Since 2002, more than 4,800 commercial boaters have been charged with drugged driving and more than 1,100 tested positive for drugs after the Coast Guard or an employer mandated testing.
Recreational boating is a concern, too. Especially as the weather warms.
“May to September are the five highest calendar months for boating accidents and fatalities,” Herndon said.
Increased legalization of marijuana for recreational or medicinal use in other states is leading to a “prevalence of positive tests,” he said, while prescription drug abuse continues to reach higher levels. The same issues officers would see on roads, lake enforcement sees on the water.
The Coast Guard has a zero tolerance policy for impaired boat operator, even if the drug impairing a boater is prescribed.
“If it’s prescribed, it says ‘do not operate heavy equipment,’” Miller said. “Well, a boat is heavy equipment.”
Criminal defense attorney Robert Reeves, who has three offices, including locations in Fort Mill, Rock Hill and Charlotte, takes a more tempered stance on the new equipment. His firm handles driving and boating under the influence cases, including on Lake Wylie.
“It probably won’t change the game at all,” Reeves said. “It's not illegal to have alcohol in your system when you’re driving or even drugs. You just can't drive under the influence or boat under the influence.”
Reeves said most boating incidents on Lake Wylie involve people showing off or not knowing how to operate a boat. Boating under the influence cases, he said, are rare. He advises passengers on boats not to consent to testing and said results on drivers, no matter how fancy the machine, are “rebuttable.”

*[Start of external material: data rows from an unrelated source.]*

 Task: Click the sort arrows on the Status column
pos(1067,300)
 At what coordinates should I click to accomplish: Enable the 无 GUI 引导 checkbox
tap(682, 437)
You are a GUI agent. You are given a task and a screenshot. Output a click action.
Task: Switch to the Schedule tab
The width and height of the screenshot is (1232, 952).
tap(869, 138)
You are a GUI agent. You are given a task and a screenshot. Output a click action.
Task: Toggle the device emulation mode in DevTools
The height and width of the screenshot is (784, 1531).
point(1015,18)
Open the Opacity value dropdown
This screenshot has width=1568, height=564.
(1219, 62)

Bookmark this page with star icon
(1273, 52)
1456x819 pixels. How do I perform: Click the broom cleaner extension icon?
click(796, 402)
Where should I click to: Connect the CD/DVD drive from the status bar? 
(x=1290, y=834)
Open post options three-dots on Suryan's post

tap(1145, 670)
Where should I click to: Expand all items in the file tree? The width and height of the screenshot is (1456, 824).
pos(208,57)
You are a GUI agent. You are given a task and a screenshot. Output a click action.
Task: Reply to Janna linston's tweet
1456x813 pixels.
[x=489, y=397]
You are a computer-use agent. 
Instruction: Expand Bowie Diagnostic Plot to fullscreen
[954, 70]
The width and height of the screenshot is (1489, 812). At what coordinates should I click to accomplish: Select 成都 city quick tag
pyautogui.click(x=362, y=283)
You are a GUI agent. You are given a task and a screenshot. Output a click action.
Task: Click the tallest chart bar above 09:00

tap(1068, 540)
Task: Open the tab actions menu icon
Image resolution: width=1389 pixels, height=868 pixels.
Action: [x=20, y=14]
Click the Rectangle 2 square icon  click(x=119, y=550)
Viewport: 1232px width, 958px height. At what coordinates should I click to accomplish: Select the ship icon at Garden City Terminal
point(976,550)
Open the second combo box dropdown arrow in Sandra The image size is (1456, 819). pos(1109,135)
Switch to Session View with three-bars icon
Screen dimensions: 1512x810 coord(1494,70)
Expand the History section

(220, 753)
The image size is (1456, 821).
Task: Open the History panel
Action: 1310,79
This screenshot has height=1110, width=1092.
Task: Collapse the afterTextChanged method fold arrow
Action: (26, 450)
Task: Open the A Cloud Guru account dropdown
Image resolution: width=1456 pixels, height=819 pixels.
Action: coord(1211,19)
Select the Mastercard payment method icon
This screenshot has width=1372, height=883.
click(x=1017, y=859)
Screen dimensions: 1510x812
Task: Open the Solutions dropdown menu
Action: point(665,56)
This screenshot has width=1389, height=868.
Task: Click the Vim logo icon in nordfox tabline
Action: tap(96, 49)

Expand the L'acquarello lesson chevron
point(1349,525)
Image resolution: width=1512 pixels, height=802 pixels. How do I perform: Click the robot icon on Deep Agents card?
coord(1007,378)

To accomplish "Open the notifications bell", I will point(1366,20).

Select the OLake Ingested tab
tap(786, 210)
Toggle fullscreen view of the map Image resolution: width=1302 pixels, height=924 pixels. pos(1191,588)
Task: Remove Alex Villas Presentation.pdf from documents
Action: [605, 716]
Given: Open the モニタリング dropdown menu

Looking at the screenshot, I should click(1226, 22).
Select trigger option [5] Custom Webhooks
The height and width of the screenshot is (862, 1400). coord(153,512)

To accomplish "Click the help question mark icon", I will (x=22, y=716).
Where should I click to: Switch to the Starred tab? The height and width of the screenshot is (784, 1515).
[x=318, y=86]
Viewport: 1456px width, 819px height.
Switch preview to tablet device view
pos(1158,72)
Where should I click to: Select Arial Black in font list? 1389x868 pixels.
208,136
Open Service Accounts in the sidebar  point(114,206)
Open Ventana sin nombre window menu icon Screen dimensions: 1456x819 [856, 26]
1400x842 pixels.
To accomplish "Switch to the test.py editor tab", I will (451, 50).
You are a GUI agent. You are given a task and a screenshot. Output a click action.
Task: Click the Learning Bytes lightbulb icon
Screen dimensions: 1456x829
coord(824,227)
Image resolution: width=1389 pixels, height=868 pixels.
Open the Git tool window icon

“Police believe in them, and I respect that, but I don't,” Reeves said of on-site testing machines, as opposed to sending off samples to labs. “And that's not just because I'm a defense attorney. It’s just because it's a best guess. Right out of the box, these things are a best guess."
As with highways, the .08 blood alcohol level is a national standard for impairment. In South Carolina, a .05 reading or lower means a driver isn’t under the influence. Something in between can be prosecuted if the driver is found “materially and appreciably impaired.”
Most often, issues on the water, Reeves said, result in a fine and a dramatic insurance rate increase. They don’t relate to points on or a suspension of a driver’s license, as issues on the road can.
"Then it (would) become a much bigger thing," Reeves said.
Reeves said having drugs in one’s system doesn’t, in itself, create cause to arrest someone. Marijuana and other drugs can stay in the system awhile. Again, he said, the issue is whether the driver is impaired at that moment. With so many prescription drugs out there, it can be a challenge.
"We're the most heavily medicated country in the world, just with prescription drugs," Reeves said.
Last year, the Coast Guard unit spent 362 hours on Lake Wylie, boarding 628 vessels and writing 159 warnings or violations. Officers brought 51 boats off the water for the day. They had a dozen boating under the influence cases.
All while running a relatively light schedule on the water. York, Mecklenburg and Gaston counties all have dedicated lake enforcement units patrolling Lake Wylie, as do the South Carolina Department of Natural Resources and North Carolina Wildlife Resources Commission. The Coast Guard unit splits time between Wylie and other lakes.
The Coast Guard has five weekends planned for Wylie this year, one each month from May to September. Dates are strategic. They’ll be out Memorial Day weekend. They’ll be out four days starting the weekend heading into July 4, which comes on a Tuesday. They’ll be back out for Labor Day weekend.
While officers haven’t made a public information push on the new equipment, they aren’t hiding it, either. They would rather boaters know what can happen on the water and avoid impaired boating.
“We want people to be safe,” Miller said.